LONG BEACH, CALIFORNIA—Robots might not yet make great standup comedians, but computers are learning to predict what we’ll find funny, according to a study presented here last week at the International Conference on Machine Learning.
Researchers conducted online surveys in which Americans rated the humor value of 120,000 words and nonwords, then used computers to analyze the data. Using ratings of some words, an algorithm could predict the humor of others. Predictably, senses of humor were idiosyncratic. But the software did find clusters of people with similar taste. For example, one mostly female cluster liked funny-sounding words (“gobbledegook,” “kerfuffle”), a younger male cluster liked sexual words (“asshattery,” “dong”), and an older group liked scatological and insulting words (“crapola,” “wanker”). (We’re excluding more explicit words.)

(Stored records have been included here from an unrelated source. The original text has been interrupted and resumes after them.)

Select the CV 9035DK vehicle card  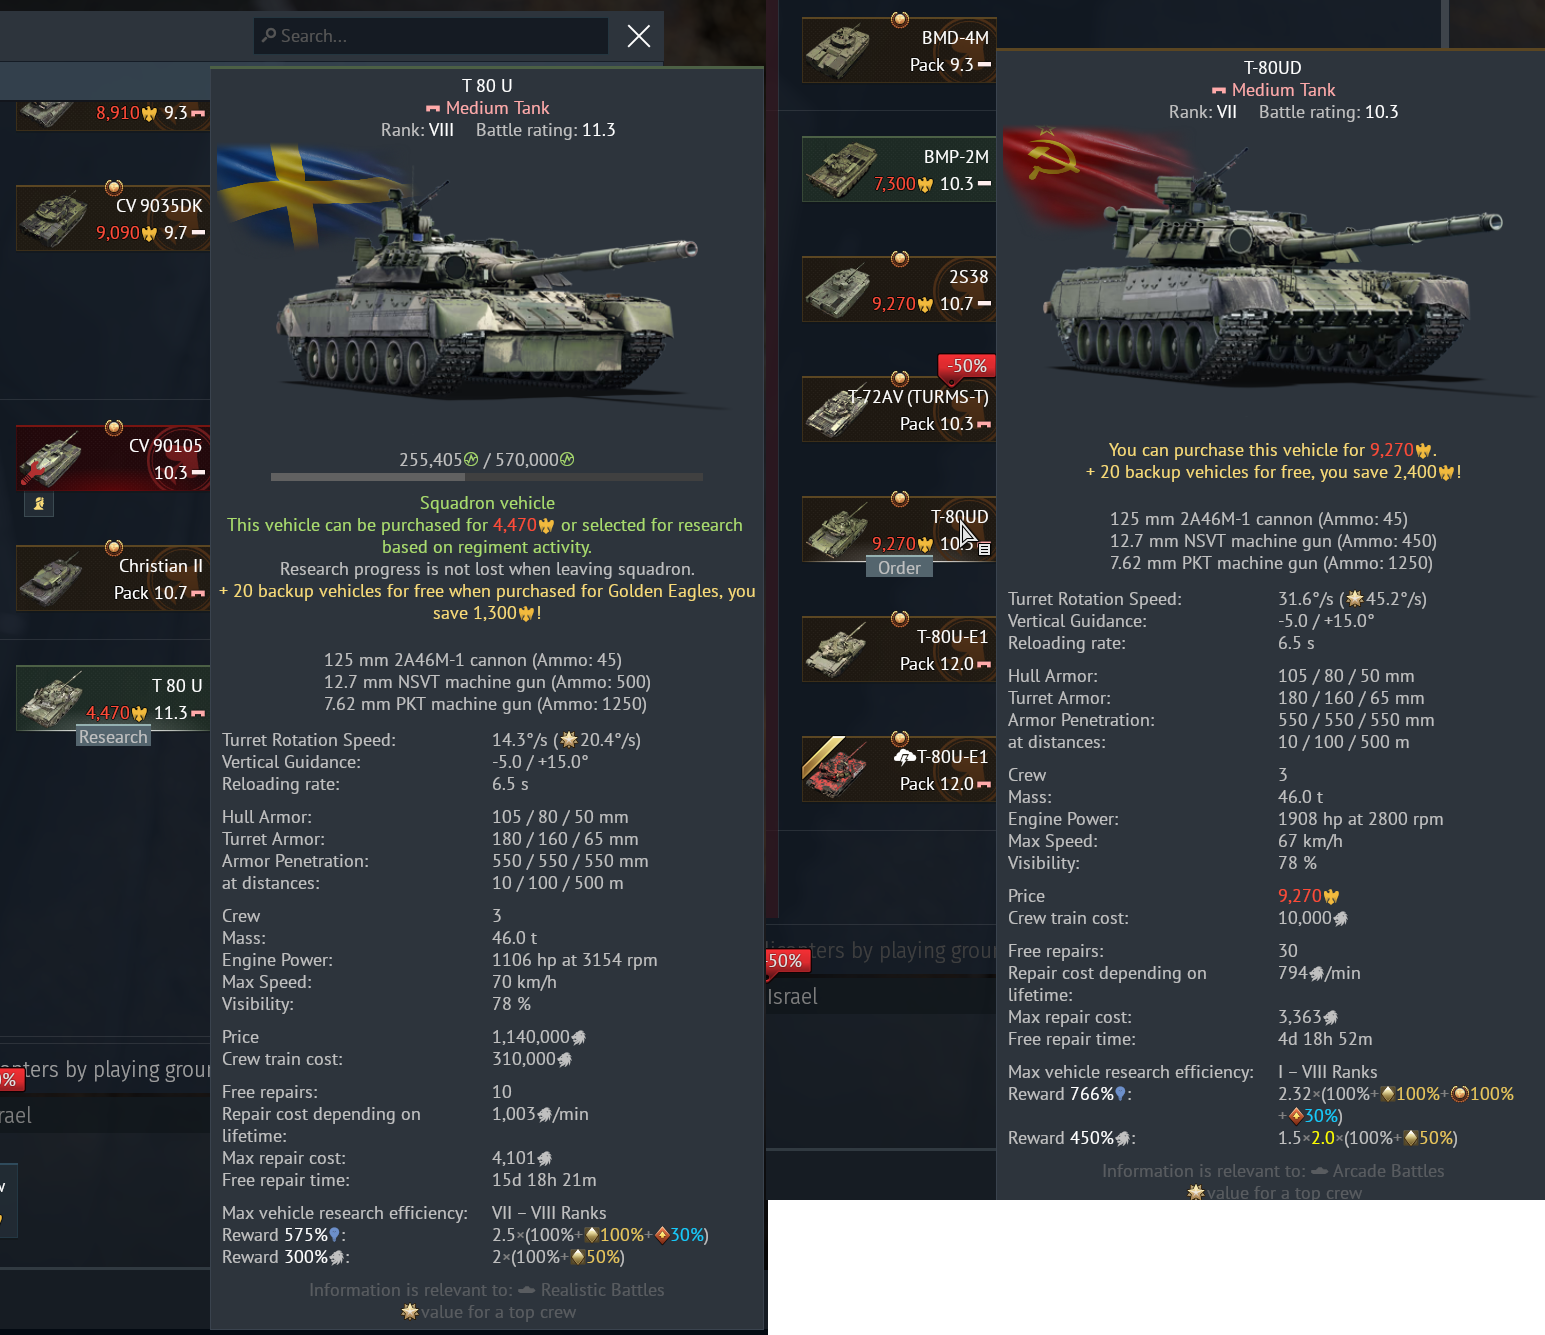coord(113,218)
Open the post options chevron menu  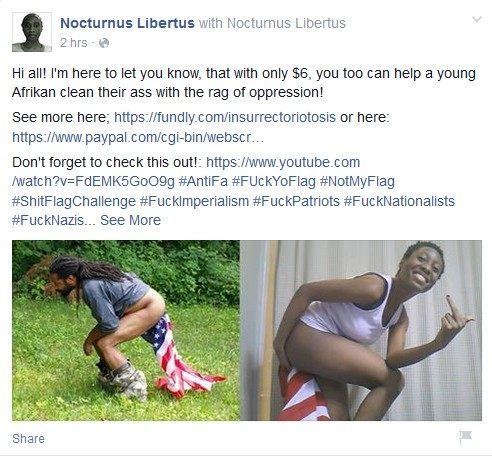(477, 19)
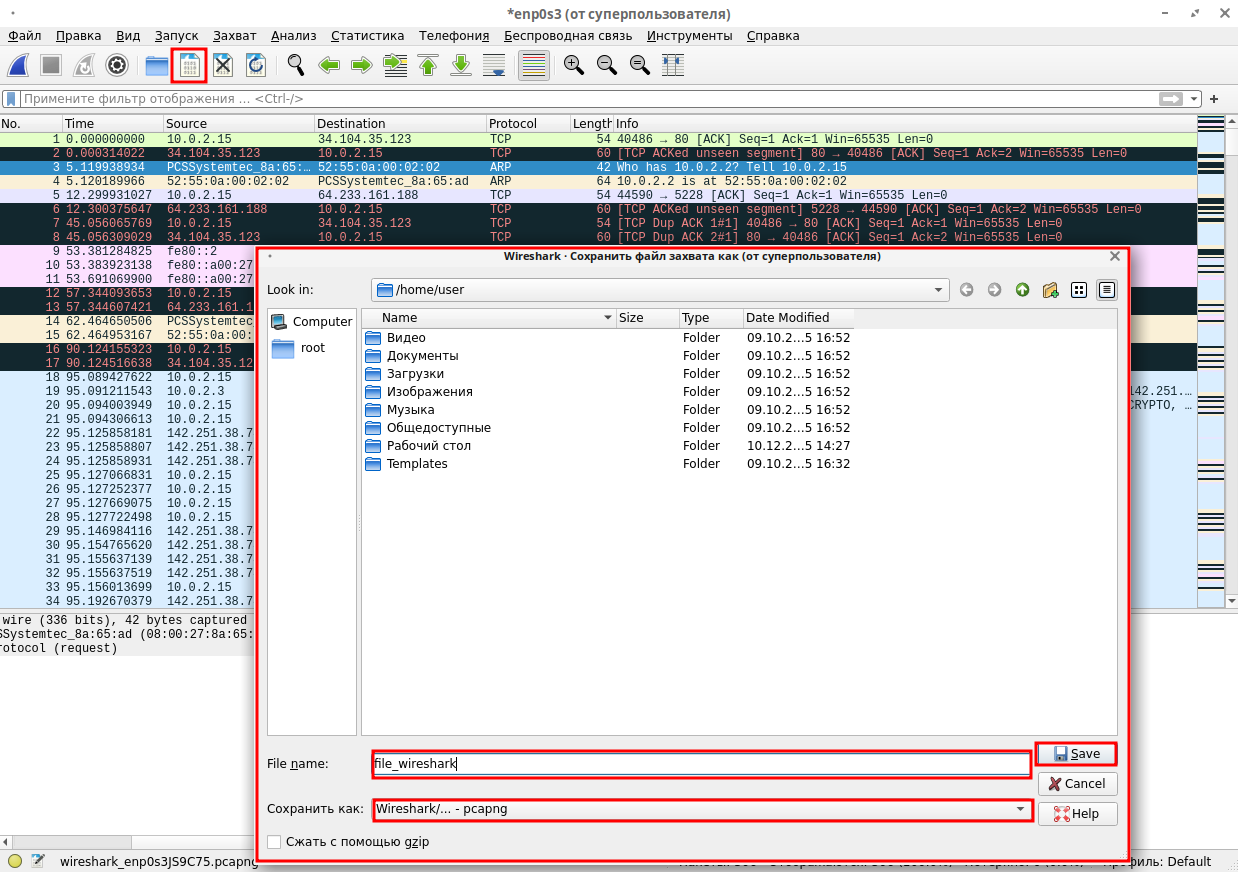The height and width of the screenshot is (872, 1238).
Task: Click the magnifier find packet icon
Action: tap(296, 66)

People judged words not just on humor, but also on whether they were colloquial (“wee lad”), insulting (“nincompoops”), juxtaposed (“party poopers”), scatological (“dung”), sexual (“foreskins”), or funny sounding (“lollygag”). If a word rated highly on any of these factors, it was more likely to be funny, but sounding funny was the most important factor.
The researchers also identified certain words rated much funnier by women than by men (“whakapapa,” “doohickey”), and others more preferred by men (“sexual napalm,” “poundage”). Given someone’s sense of humor profile—based on which words they found funny—the artificial intelligence (AI) could predict better than chance whether they were a man or a woman. It could also use such profiles to predict which of two people would find a given word funnier.
The research could lead to chatbots that sound more human and might be scaled up to predict the funniness of phrases or sentences, which could lead to writers’ assistants for evaluating or even generating chucklers. To those who think AI is hopeless at getting humor, the machines have one word for you: poppycock.